Los dos rezagados llegaron por fin, tan poco alegres como mi compañero de brumas. Lienzos de paredes de inquietud se descolgaban de sus rostros.
–¡Vamos allá! – ordenó el alcalde en un tono que resultaba francamente glacial-. ¡Resolvamos este asunto, y lo más rápido posible!
Los dos enterradores se encargaron de desempotrar el panteón y de subir el ataúd.
A mi alrededor, semblantes serios y miradas huidizas. La caoba chirriaba al contacto con las cinchas, como un grito de dolor arrancado a la madera barnizada. Al hacer bascular la tapa, cuando apareció el interior sobrio y demasiado ordenado del féretro, sentí bien pegado a la mejilla el roce de una mano huesuda. La de la Muerte.

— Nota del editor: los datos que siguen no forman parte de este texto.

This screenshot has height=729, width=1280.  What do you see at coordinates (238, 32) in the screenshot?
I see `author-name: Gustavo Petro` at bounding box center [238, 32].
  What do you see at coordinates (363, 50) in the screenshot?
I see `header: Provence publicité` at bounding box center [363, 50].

A través del pincel de luz proyectado por mi linterna Maglite, una mano, salida del sudario blanquísimo, apareció vuelta hacia mí, los dedos doblados en contradicción con el movimiento implorante de las manos. Un sudario de batista cubría el rostro como una caricia tierna, y a lo largo del cuello fluían cabellos aún castaños, ligeramente ondulados. Como nadie movía ni la sombra de una falange, tomé la iniciativa de auscultar la superficie del cuerpo. Al tocarla, la tela que envolvían los restos mortales recompuestos crujió como la ropa fresca. La bonita ropa que llevaba, seguramente la más bonita que tenía, me hizo creer por un instante que dormía. Le desabroché el traje sastre y luego la camisa con mucha delicadeza y el corazón me dio un vuelco, y casi se desbordó, cuando se me apareció la blancura mortal de su pecho. La piel ondulaba en pliegues apenas visibles, como la superficie de un mar tranquilo, pero se notaba que las escuadras del más allá se atareaban activamente sobre cuanto aún recordaba la vida.